RV/0259-F/07-RS1 Permalink Rechtssatzkette anzeigen
wie RV/0315-F/03-RS1
Ist die Übernahme von Gesellschaftsschulden durch einen Gesellschafter-Geschäftsführer nicht durch dessen Geschäftsführertätigkeit, sondern durch die Gesellschafterstellung veranlasst, stellen die damit in Zusammenhang stehenden Zahlungen keine (nachträglichen) Werbungskosten dar.

Zusatzinformationen

betroffene Normen:
Schlagworte:
Gesellschafter-Geschäftsführer, Übernahme von Gesellschaftsschulden, Werbungskosten, Gesellschaftereinlage

Entscheidungstext

Der Unabhängige Finanzsenat hat über die Berufung des Bw., H., B.-Straße 20, vertreten durch Engljähringer & Fleisch, Steuerberater OEG, 6830 Rankweil, Bahnhofstraße 21, gegen die Bescheide des Finanzamtes Feldkirch betreffend Einkommensteuer für die Jahre 2002 bis 2005 entschieden:

Die Berufung wird als unbegründet abgewiesen.

Die angefochtenen Bescheide bleiben unverändert.

Entscheidungsgründe

Der Berufungswerber (Bw.) machte in den Einkommensteuererklärungen der Jahre 2002 bis 2005 wie bereits in den Vorjahren unter anderem Werbungskosten in folgender Höhe geltend: 17.389,46 € für 2002, 14.900,21 € für 2003, 14.180,26 € für 2004 und 20.411,09 € für 2005. Zur Begründung führte er sinngemäß aus, er sei seit Errichtung der Fa. "R.&K.ges.m.b.H" bis zu seinem Ausscheiden aus dieser Gesellschaft im Jahr 1998 geschäftsführender Gesellschafter mit einer Beteiligung von 25% gewesen. Zum Zeitpunkt seines Ausscheidens habe sich die Gesellschaft bereits in Zahlungsschwierigkeiten befunden. Um einer allfälligen Haftung gemäß § 9 BAO bzw. § 67 ASVG zu entgehen, habe er mit Hilfe eines Darlehens die Verbindlichkeiten der Fa. "R.&K.ges.m.b.H" getilgt. Zur Befriedigung anderer offener Gesellschaftsverbindlichkeiten und zur Vermeidung einer Haftungsinanspruchnahme als Geschäftsführer im Falle einer Insolvenz sei zudem die Aufnahme eines weiteren Darlehens erforderlich gewesen. Die getätigten Rückzahlungen bzw. Zinszahlungen seien daher als nachträgliche Werbungskosten aus der Tätigkeit als geschäftsführender Gesellschafter dieser Gesellschaft anzuerkennen.

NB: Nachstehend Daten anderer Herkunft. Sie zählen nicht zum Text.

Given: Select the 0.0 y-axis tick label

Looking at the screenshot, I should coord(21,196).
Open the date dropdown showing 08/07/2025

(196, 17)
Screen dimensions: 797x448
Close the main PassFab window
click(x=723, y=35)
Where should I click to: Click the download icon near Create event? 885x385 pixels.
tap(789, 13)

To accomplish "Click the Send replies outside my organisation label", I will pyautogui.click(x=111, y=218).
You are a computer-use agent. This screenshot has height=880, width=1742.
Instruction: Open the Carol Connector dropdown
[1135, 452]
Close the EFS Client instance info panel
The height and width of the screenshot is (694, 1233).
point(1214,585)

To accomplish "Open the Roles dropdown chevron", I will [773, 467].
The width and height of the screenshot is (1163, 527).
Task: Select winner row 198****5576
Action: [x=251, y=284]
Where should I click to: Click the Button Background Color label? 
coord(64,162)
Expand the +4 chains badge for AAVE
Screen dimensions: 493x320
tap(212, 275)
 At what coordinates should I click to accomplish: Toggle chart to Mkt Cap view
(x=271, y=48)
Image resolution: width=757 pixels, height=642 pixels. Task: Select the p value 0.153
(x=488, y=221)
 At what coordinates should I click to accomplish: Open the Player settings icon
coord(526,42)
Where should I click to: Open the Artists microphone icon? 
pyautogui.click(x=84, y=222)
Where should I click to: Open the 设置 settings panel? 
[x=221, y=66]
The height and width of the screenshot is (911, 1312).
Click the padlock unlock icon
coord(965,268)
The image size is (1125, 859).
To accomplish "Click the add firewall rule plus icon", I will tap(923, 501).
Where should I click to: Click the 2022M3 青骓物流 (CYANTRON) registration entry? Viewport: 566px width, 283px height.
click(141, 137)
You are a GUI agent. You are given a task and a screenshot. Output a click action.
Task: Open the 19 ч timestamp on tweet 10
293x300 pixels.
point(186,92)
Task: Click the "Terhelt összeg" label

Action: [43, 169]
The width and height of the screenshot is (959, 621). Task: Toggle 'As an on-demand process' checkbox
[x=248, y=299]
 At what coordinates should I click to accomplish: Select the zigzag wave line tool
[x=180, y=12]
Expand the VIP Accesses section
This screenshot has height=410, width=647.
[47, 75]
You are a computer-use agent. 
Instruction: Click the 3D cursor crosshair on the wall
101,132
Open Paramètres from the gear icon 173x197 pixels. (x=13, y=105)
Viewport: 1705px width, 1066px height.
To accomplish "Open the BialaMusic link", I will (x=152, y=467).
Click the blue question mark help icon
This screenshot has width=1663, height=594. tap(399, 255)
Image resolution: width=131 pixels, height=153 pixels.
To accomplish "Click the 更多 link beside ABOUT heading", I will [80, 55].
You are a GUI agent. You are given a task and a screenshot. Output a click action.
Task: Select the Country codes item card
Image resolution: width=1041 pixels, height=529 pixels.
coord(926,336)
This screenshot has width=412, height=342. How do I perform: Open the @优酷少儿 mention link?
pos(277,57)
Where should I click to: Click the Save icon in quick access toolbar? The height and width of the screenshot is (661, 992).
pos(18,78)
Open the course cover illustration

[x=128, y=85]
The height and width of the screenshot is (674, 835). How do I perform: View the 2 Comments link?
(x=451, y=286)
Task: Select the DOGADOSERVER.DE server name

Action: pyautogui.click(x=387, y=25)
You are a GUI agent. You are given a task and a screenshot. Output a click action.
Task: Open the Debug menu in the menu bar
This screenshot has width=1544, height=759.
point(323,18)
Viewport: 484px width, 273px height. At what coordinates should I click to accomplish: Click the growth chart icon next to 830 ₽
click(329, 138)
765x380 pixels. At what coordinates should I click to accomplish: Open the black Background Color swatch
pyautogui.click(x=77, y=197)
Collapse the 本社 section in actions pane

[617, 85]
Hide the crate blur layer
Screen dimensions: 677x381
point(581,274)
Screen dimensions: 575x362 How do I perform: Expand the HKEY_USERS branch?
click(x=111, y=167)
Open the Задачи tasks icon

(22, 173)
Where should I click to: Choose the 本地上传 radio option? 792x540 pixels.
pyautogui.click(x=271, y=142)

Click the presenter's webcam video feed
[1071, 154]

Mit Bescheid vom 21. April 2004 wurden die geltend gemachten Darlehensrückzahlungen für das Jahr 2002 als nachträgliche Betriebsausgaben gewertet und als solche im Rahmen der Einkünfte aus selbständiger Arbeit berücksichtigt. Nach Ergehen einer abweisenden Berufungsentscheidung durch die Abgabenbehörde zweiter Instanz am 13. Februar 2007 (RV/0315-F/03), die den obig dargelegten Sachverhalt für die Jahre 2000 und 2001 rechtlich zu beurteilen hatte, wurde am 2. März 2007 ein berichtigender Bescheid gemäß § 293 b BAO erlassen, mit dem die Einkünfte aus selbständiger Arbeit mit 0,00 € festgesetzt wurden. Für die Jahre 2003 bis 2005 wurden mit selbem Datum Einkommensteuerbescheide erlassen, mit denen den Darlehensrückzahlungen die Anerkennung als Werbungskosten verweigert und zur Begründung auf die obig zitierte Berufungsentscheidung des Unabhängigen Finanzsenates verwiesen wurde.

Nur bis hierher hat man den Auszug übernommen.